##### Provided information #####
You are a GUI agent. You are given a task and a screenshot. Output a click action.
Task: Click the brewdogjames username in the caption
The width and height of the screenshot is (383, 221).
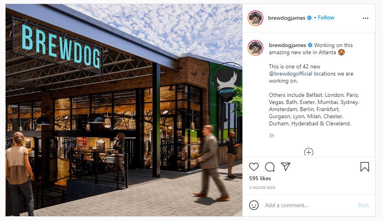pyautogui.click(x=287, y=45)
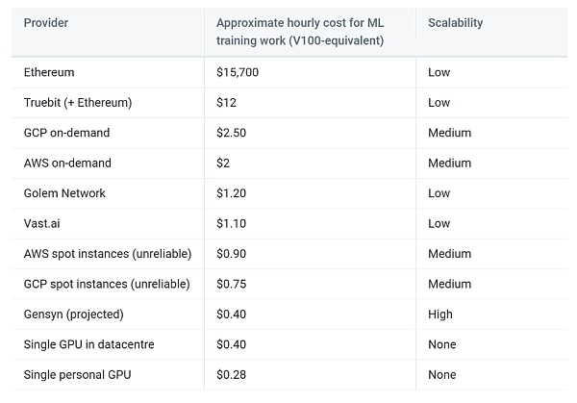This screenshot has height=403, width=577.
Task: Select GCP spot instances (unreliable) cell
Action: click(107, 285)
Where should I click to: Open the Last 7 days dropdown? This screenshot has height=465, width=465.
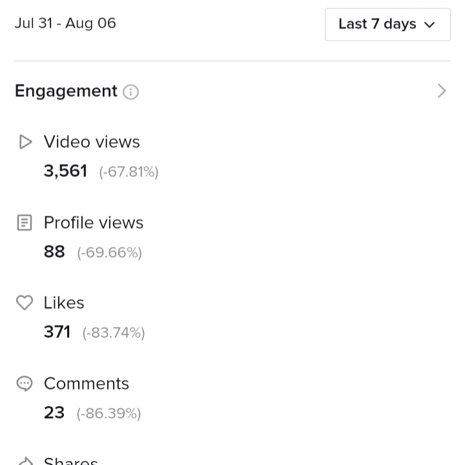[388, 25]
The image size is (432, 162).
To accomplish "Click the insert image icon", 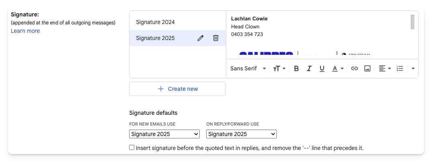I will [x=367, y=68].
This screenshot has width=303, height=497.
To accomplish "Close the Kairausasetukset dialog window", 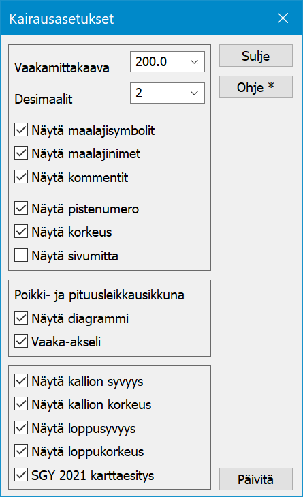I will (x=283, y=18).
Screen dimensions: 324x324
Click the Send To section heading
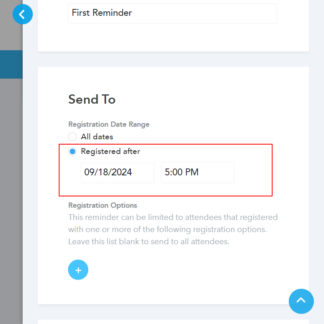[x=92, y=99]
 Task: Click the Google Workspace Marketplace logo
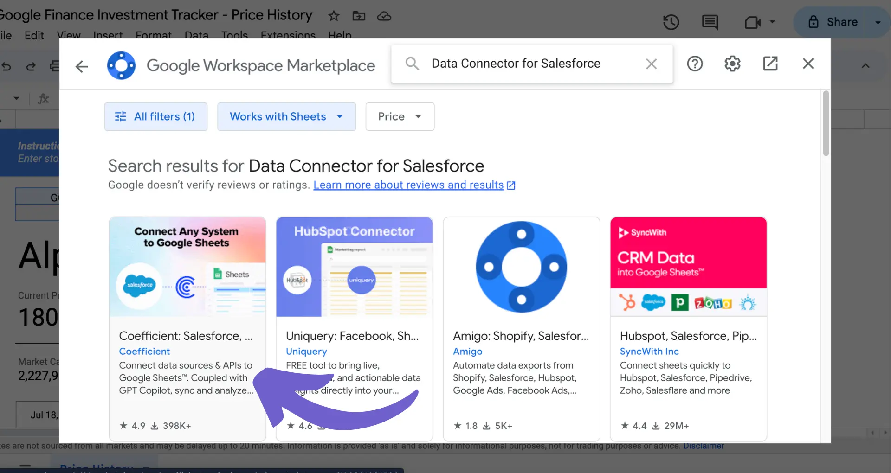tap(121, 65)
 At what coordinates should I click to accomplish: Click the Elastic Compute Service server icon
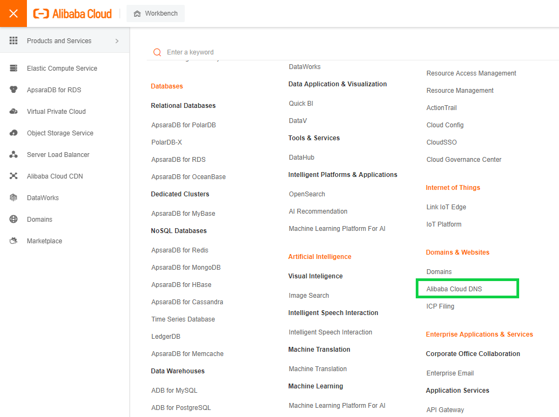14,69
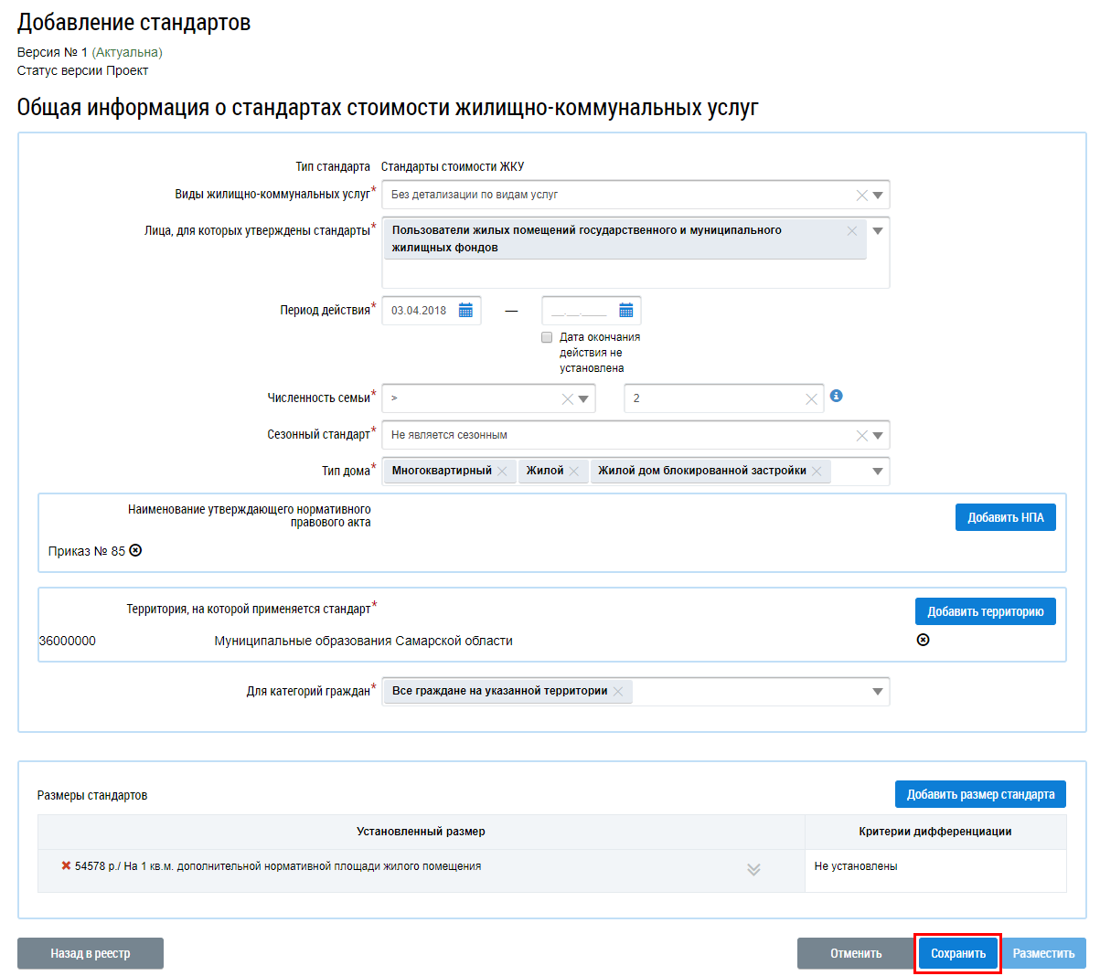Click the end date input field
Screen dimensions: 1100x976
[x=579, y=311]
#####
=== Directive ===
Convert the items from their start through the line containing "Action: click(107, 285)" into a JSON list of strings, with one string per line and no entries for blank lines. Leave the pictures out of the answer.

=== Output for this task ===
[
  "You are a GUI agent. You are given a task and a screenshot. Output a click action.",
  "Task: Click the brewdogjames username in the caption",
  "The width and height of the screenshot is (383, 221).",
  "pyautogui.click(x=287, y=45)",
  "This screenshot has height=403, width=577.",
  "Task: Select GCP spot instances (unreliable) cell",
  "Action: click(107, 285)"
]